Opportunely, the step of retaining (for example, gripping) the sheet 801 by means of gripping means occurs during the pause between the steps of moving the upper layer 91 for a first section and for a second section. This can occur, for example, by means of the gripping means 8.

After removal of the upper layer 91, the method comprises the step of lifting the stack 9 in order to bring a new layer of containers to the height of the support 4. After removal of the upper layer 91, but before lifting of the stack 9, the method provides for temporarily moving the support 4 away. In this manner, it is not an impediment to lifting and can re-approach the stack 9 to compensate once again for any variations in the subsequent layer.

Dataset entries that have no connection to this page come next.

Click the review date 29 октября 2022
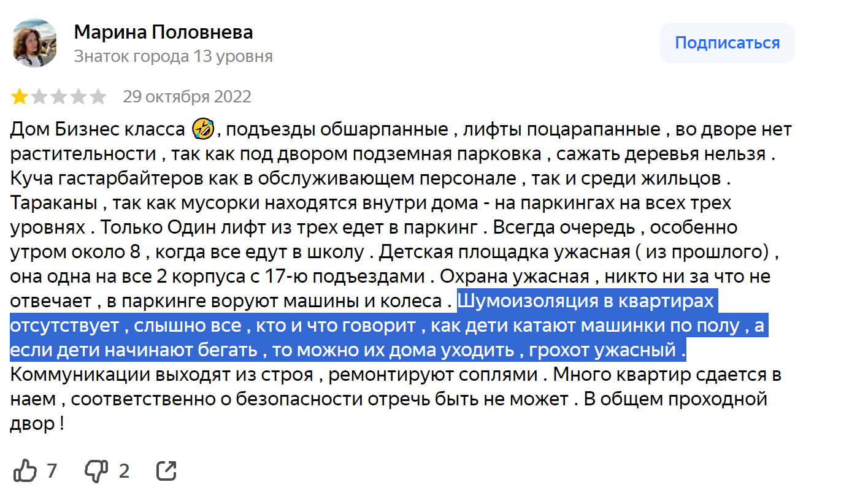(187, 97)
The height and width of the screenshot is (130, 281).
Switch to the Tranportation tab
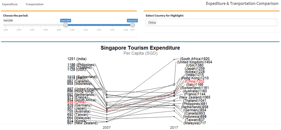point(34,4)
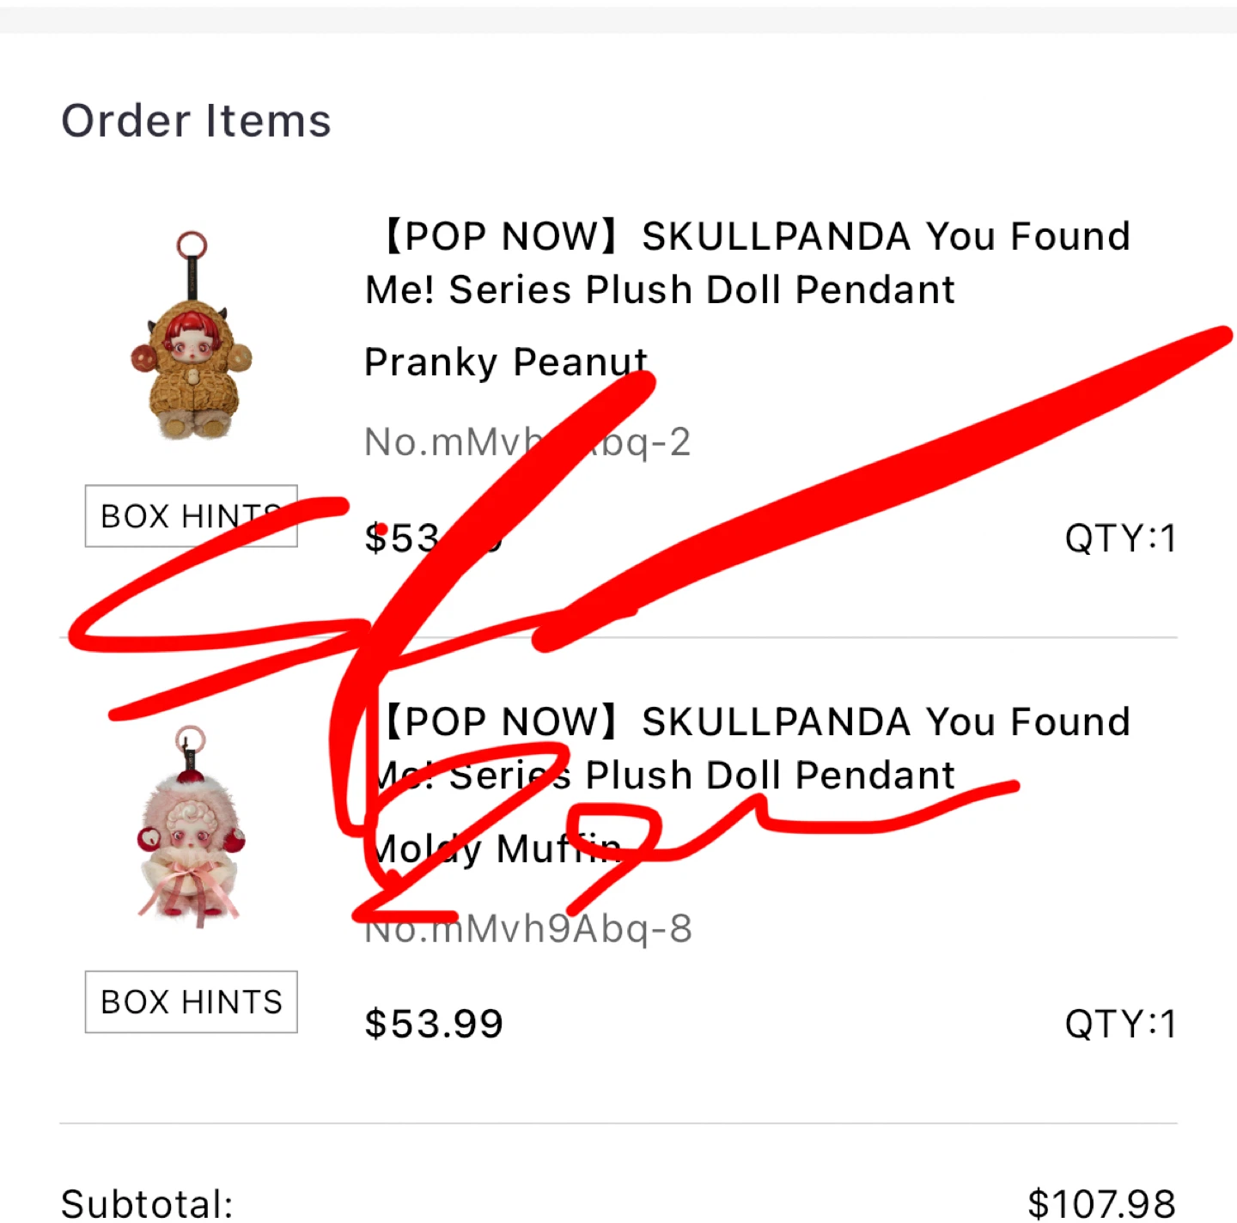This screenshot has height=1223, width=1237.
Task: Click BOX HINTS for Moldy Muffin
Action: coord(191,1001)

The upper layer 91 removed from the stack 9 and placed on the support 4 is then moved away, for example by means of conveying means 80, such as a conveyor belt for example.

The present invention achieves important advantages.

In the first place, it allows movement of the containers to be optimised, allowing depalletising of the upper layer using a support 4 below that is able to ensure a support for the containers without major discontinuities. It can, in fact, adapt its own orientation and thus compensate for any lack of uniformity in the orientations of the layer of supports.

The invention thus conceived is susceptible of numerous modifications and variants, all falling within the scope of the inventive concept that characterises it. Moreover, all the details may be replaced by other technically equivalent elements. All the materials used, as well the dimensions, may in practice be any whatsoever according to needs.